Christian pilgrims make their way to Jerusalem’s Old City to walk the route Jesus walked from condemnation to crucifixion. Visitors walk and pray at 14 different Stations of the Cross including spots where Jesus was condemned, falls, meets his mother, is stripped of his garments, is nailed to the cross, and is put in the tomb. The Via Dolorosa, or Sorrowful Way, is an important historical and religious route not only for pilgrims and tourists, but also, for a Roman Catholic procession held each week.
City of David
Archaeological digs still happen in the City of David, a settlement from the Canaanite period, and ancient relics from the Bronze Age to the Iron Age are constantly being discovered. See the Gihon Spring and the Pools of Siloam, and walk through Hezekiah’s Tunnel, which are part of an archaeological park. Splash through the Siloam Tunnel where water from the early spring still flows. It’s worth noting that the site, occupied by Israel, is controversial in terms of the Israeli-Palestinian conflict.
Tower of David Museum
Near the Jaffa Gate entrance to Jerusalem’s Old City, lies the Tower of David, where inside the citadel a museum sits. The museum hosts changing exhibits, cultural events and the well-loved nighttime showing of The Night Spectacular Sound and Light Show, which tells the story of Jerusalem’s history through the use of a laser projection system on the tower’s walls.
The Israel Museum
To learn about Israel’s art and archaeology, visit the Israel Museum. You’ll see the Shrine of the Book, which is where the Dead Sea Scrolls are located. Wander through the Archaeology and Fine Arts wings and explore the European, Modern, and Israeli art collections. Outside, walk around the large replica of the Second Temple Period.
An ancient port city on Israel’s Mediterranean coast, built by Herod the Great, Caesarea is an archeological park which includes a large Roman amphitheater and remnants of a hippodrome where prisoners once fought wild animals, and horse-pulled chariots raced around a track. You’ll see ancient mosaics, created in intricate patterns, as well as a Roman aqueduct and palace remains.
The vast Negev desert, which encompasses more than half of Israel’s land area, is home to the Makhtesh Ramon, a large erosion crater. Bedouins make their home throughout the desert, and some tours will allow you to meet a family in person. Jeep, camel, and hiking tours are popular in this area as is rappelling off of the edge into the Ramon crater.

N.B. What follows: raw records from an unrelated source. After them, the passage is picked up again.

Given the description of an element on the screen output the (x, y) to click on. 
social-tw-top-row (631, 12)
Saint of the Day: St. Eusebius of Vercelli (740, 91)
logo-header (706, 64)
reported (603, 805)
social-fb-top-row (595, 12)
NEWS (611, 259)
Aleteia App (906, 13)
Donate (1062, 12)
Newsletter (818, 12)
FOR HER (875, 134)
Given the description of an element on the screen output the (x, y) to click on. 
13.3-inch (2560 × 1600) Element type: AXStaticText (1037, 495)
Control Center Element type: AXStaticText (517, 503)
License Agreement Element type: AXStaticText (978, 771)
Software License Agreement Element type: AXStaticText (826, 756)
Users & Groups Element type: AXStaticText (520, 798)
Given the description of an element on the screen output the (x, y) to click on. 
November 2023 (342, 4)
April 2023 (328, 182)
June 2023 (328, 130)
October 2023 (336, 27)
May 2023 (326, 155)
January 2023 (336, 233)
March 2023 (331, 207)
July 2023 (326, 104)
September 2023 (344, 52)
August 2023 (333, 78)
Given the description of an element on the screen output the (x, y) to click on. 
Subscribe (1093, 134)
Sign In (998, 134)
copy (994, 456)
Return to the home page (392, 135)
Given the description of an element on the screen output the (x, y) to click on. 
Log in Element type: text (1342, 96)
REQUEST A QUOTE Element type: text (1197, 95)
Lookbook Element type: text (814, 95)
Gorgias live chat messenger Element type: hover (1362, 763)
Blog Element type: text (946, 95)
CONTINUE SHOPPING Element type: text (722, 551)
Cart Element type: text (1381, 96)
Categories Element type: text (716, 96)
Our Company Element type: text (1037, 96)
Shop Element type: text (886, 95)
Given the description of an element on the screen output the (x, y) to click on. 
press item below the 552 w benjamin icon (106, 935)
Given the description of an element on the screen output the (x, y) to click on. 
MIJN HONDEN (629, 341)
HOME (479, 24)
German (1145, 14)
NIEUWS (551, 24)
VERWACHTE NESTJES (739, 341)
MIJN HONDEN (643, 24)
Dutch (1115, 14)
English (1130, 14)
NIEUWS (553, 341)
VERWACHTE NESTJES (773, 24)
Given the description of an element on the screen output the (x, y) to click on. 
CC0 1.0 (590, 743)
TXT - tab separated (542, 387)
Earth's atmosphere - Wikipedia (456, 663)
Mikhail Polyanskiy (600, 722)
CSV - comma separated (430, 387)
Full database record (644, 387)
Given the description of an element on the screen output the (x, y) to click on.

Ten times saltier than the ocean and the lowest point on land, the Dead Sea is a well-visited destination in Israel and Jordan. People come for a spa vacation, to treat skin conditions like eczema and psoriasis, and to float on top of the water in an otherworldly landscape. Cover yourself in mineral-rich mud and soak in the water—just be sure that you don’t get the water in your eyes or in a cut, because it will sting.
Masada National Park, located about an hour south of Jerusalem on the edge of the Dead Sea, is one of the most visited destinations in Israel. King Herod the Great built this ancient fortress on a plateau, which was later occupied by Jewish rebels who were fighting against the Roman Empire. After seven years, the Jewish people committed mass suicide rather than fall into the hands of the Romans, which today is seen as a strong example of resolve. Hike up the path to the top or opt for the cable car and give yourself a couple of hours to roam the grounds.